*** Begin section ***

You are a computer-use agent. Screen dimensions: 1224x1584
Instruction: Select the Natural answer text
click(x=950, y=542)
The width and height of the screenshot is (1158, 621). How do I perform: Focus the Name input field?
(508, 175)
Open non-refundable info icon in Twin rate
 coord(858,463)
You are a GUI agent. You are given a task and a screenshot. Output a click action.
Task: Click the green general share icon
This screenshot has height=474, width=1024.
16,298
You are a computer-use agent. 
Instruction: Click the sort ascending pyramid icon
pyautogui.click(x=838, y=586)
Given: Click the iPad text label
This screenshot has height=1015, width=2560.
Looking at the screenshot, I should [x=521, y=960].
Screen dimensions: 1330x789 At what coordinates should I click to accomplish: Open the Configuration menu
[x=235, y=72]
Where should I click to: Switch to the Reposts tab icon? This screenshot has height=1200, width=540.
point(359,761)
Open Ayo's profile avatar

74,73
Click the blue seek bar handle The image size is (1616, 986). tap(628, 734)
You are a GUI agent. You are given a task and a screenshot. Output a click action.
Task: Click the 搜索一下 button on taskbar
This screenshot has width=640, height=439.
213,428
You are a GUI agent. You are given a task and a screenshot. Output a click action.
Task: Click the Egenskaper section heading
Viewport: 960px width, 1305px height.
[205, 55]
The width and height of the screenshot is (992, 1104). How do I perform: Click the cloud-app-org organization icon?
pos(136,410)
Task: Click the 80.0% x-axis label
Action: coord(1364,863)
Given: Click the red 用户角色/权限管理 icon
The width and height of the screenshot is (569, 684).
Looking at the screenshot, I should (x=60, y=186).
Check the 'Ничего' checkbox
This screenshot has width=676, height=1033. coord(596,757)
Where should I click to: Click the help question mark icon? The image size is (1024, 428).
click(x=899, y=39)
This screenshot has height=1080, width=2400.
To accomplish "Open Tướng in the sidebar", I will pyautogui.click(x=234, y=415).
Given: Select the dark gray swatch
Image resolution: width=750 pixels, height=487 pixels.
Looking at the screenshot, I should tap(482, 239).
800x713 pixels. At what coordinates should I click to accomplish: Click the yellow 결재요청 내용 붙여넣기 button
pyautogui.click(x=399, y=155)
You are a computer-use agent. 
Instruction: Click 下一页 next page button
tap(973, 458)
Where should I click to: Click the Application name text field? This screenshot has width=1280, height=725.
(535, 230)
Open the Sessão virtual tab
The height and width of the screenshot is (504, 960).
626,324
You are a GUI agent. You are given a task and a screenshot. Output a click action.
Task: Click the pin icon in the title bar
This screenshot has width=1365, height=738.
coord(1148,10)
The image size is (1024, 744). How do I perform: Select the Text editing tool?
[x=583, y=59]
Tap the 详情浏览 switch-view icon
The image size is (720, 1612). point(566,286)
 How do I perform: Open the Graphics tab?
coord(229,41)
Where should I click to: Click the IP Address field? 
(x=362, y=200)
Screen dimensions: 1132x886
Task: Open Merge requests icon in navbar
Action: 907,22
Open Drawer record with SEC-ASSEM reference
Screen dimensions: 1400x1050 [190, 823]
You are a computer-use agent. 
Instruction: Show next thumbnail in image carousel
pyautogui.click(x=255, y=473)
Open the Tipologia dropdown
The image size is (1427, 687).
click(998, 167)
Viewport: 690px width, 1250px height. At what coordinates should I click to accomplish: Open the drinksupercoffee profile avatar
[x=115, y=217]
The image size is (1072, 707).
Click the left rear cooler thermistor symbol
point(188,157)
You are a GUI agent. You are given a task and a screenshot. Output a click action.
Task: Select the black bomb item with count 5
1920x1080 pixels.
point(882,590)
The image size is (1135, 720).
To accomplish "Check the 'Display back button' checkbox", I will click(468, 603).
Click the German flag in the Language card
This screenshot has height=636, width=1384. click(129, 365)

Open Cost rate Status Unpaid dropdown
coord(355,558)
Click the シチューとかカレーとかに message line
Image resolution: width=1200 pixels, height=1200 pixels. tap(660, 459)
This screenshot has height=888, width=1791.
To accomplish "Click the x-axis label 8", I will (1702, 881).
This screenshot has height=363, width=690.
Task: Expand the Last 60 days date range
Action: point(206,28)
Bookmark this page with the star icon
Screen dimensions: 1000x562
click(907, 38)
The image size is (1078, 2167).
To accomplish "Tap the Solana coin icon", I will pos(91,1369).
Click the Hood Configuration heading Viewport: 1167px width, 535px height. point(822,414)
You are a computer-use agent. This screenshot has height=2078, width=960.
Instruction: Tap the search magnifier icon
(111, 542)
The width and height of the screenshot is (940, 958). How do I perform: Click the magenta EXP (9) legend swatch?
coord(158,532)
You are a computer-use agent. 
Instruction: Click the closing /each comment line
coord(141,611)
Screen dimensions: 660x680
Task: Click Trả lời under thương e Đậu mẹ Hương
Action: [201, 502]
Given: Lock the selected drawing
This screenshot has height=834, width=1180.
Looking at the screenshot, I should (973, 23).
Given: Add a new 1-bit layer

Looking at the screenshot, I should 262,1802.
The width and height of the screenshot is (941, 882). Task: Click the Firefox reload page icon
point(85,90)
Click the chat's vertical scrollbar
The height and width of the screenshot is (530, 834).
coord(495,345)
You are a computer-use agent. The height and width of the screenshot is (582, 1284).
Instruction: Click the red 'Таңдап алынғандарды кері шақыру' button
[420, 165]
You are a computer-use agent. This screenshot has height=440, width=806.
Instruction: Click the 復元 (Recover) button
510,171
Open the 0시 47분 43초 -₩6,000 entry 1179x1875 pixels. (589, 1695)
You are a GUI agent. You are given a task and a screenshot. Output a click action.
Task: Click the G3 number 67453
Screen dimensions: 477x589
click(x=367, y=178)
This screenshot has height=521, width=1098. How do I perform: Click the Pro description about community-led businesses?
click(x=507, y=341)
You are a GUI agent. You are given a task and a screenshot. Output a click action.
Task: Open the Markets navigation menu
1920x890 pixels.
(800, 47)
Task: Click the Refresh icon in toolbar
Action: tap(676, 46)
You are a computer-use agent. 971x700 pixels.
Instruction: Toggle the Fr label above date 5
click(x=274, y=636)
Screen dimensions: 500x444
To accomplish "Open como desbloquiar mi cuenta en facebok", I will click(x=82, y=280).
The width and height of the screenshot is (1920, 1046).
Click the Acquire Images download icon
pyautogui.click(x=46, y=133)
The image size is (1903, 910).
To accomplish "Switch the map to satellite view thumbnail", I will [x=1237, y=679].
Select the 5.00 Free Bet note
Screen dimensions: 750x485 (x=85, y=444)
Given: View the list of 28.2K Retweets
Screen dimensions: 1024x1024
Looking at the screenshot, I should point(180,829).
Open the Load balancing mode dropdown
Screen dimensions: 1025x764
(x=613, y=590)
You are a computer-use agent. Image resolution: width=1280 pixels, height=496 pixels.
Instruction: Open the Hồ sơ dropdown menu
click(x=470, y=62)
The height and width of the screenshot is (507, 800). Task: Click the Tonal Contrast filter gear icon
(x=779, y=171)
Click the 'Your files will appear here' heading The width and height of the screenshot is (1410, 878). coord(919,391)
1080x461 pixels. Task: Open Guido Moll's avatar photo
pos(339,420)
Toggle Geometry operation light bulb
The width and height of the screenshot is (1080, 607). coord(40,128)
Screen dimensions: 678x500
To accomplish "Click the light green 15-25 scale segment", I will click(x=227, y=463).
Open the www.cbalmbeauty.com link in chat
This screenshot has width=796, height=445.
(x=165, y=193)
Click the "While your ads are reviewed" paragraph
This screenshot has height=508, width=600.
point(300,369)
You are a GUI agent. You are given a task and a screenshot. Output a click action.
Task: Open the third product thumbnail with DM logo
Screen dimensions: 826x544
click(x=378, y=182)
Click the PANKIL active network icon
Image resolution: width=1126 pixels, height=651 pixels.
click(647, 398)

*** End section ***

• TASK DESCRIPTION: Count the lines of the listing above in which the word "heading" appears; state only the count.

• EXERCISE ANSWER: 3